• Task statement: Copy the records below exactly. Include all of them.

====== Stored data

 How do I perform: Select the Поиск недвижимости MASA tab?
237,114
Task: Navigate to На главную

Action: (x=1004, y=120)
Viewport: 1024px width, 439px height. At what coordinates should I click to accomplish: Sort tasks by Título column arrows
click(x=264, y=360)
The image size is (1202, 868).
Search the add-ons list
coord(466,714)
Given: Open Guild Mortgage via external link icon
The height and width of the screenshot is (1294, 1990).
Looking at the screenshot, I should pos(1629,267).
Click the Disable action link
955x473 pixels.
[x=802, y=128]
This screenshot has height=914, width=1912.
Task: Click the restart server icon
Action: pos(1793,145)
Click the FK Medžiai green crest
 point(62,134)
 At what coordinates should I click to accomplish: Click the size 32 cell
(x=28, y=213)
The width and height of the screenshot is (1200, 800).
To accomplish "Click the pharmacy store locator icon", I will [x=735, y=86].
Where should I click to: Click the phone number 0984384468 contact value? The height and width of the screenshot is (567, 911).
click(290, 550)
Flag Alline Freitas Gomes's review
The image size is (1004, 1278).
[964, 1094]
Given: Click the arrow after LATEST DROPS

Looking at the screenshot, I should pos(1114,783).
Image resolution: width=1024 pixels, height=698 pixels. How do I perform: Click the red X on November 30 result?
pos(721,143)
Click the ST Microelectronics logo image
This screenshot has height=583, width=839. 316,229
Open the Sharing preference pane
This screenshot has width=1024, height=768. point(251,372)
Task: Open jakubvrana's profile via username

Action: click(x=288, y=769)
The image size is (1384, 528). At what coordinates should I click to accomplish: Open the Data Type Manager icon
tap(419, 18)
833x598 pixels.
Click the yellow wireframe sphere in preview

============

• Solution:
 How do I perform: Select the Поиск недвижимости MASA tab?
237,114
Task: Navigate to На главную

Action: (x=1004, y=120)
Viewport: 1024px width, 439px height. At what coordinates should I click to accomplish: Sort tasks by Título column arrows
click(x=264, y=360)
The image size is (1202, 868).
Search the add-ons list
coord(466,714)
Given: Open Guild Mortgage via external link icon
The height and width of the screenshot is (1294, 1990).
Looking at the screenshot, I should pos(1629,267).
Click the Disable action link
955x473 pixels.
[x=802, y=128]
This screenshot has height=914, width=1912.
Task: Click the restart server icon
Action: pos(1793,145)
Click the FK Medžiai green crest
 point(62,134)
 At what coordinates should I click to accomplish: Click the size 32 cell
(x=28, y=213)
The width and height of the screenshot is (1200, 800).
To accomplish "Click the pharmacy store locator icon", I will [x=735, y=86].
Where should I click to: Click the phone number 0984384468 contact value? The height and width of the screenshot is (567, 911).
click(290, 550)
Flag Alline Freitas Gomes's review
The image size is (1004, 1278).
[964, 1094]
Given: Click the arrow after LATEST DROPS

Looking at the screenshot, I should pos(1114,783).
Image resolution: width=1024 pixels, height=698 pixels. How do I perform: Click the red X on November 30 result?
pos(721,143)
Click the ST Microelectronics logo image
This screenshot has height=583, width=839. 316,229
Open the Sharing preference pane
This screenshot has width=1024, height=768. point(251,372)
Task: Open jakubvrana's profile via username

Action: click(x=288, y=769)
The image size is (1384, 528). At what coordinates should I click to accomplish: Open the Data Type Manager icon
tap(419, 18)
833x598 pixels.
Click the yellow wireframe sphere in preview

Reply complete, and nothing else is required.